Andrew Bretherton was working as a personal trainer, kung fu and basketball coach and finishing a psychology and sports science degree when he became ill. He is now mostly housebound due to ME.
He tried graded exercise therapy at a Melbourne clinic where he was blamed for his illness, told he was averse to exercise and had the wrong type of personality.
Andrew wanted to go on SBS’ Insight to show what it’s like for the average patient.
“I can only imagine how bad it would be for someone who didn’t have a sports science or psychology background going through all this and then believing ‘oh okay, maybe it is in my head’ or what they were doing is acceptable practice when it’s not.”
While some participants on the show – Luke, Ketra and Andrew – were assessed using the International Consensus Criteria for ME, Andrew pointed out misdiagnosis is an issue and overtraining syndrome in athletes is referred to as ‘chronic fatigue’ which leads to confusion.
Three hours of filming took a toll on Andrew and it didn’t help that the Melbourne graded exercise and cognitive behavioural therapy clinic staff continued to contact him after the program, even joining closed patient Facebook groups.
Andrew would do it again, if he had the chance, and doesn’t regret going on Insight.
“It’s not often you get a chance to confront your abuser, so it was therapeutic for me in that sense. I only regret that they focused more on outdated modes of practice, but we do need people to stand up and put forward the message of real science and show that these dinosaur practices of treatment (graded exercise therapy and cognitive behavioural therapy) are harmful to patients.”

Stored records:
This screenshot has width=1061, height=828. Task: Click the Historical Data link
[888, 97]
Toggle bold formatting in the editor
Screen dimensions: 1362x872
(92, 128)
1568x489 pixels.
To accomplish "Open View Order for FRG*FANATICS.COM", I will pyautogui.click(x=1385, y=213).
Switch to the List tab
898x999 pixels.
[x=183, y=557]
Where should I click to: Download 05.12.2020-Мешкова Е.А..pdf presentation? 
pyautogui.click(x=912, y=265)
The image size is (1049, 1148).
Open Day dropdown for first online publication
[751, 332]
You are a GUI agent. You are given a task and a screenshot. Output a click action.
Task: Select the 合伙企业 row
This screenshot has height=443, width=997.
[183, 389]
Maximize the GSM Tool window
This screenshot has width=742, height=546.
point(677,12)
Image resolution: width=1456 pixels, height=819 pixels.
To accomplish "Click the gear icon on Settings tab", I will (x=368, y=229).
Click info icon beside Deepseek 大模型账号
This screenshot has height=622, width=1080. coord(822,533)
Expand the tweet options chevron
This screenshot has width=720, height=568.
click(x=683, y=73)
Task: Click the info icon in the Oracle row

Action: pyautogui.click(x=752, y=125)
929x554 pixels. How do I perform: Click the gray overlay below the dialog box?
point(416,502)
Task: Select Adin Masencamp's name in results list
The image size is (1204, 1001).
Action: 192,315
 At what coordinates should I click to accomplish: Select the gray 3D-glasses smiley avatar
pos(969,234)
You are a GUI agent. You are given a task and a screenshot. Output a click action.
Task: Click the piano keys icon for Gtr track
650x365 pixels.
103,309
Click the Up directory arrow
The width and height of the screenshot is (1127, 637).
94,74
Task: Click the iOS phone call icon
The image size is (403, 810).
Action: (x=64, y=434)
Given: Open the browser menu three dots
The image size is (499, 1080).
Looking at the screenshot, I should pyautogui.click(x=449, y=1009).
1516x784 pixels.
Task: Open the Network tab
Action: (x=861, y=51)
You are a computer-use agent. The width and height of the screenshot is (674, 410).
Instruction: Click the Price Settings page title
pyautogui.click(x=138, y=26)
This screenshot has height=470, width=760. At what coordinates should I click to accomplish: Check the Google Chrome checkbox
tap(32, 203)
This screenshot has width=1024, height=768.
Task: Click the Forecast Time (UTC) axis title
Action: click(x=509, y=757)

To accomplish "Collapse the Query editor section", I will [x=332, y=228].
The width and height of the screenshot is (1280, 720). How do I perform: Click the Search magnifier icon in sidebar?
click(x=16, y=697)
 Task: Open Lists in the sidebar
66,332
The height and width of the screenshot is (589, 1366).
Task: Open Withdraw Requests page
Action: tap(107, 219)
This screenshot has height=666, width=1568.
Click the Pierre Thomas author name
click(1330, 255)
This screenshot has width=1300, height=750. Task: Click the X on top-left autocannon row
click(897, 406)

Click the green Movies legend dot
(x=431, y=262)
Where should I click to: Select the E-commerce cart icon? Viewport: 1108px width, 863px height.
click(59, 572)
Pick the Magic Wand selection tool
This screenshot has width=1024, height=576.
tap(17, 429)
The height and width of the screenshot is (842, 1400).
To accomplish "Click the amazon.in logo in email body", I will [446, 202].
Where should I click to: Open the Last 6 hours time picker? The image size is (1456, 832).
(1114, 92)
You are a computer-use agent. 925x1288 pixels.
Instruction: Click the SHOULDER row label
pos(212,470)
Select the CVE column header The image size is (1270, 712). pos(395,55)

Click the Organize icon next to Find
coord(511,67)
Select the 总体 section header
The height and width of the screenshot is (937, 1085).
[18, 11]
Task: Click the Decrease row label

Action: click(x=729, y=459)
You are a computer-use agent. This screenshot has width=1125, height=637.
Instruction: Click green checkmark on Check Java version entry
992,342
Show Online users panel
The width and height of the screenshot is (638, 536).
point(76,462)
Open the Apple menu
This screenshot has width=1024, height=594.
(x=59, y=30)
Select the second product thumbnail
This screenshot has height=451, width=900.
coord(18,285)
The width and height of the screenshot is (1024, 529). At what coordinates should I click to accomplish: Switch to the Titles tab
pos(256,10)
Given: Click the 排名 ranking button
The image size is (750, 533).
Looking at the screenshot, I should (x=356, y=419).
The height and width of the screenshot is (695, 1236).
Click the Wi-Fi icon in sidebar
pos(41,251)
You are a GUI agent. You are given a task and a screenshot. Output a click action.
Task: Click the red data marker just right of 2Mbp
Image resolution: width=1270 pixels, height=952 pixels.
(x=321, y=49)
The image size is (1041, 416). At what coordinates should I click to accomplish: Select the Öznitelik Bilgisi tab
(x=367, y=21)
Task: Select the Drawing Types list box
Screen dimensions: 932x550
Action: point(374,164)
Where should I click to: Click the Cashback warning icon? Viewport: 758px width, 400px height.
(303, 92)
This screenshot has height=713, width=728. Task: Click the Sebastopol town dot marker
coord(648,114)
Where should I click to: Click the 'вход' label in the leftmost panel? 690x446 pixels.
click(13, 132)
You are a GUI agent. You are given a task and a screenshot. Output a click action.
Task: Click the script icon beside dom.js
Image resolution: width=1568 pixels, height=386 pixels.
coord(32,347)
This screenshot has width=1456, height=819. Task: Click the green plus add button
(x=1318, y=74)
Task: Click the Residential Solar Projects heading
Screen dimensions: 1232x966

▶ **Exercise aim**: In the text about Andrew Bretherton, what did the Melbourne clinic staff do after the program?

▶ **Written answer**: They continued to contact him and even joined closed patient Facebook groups.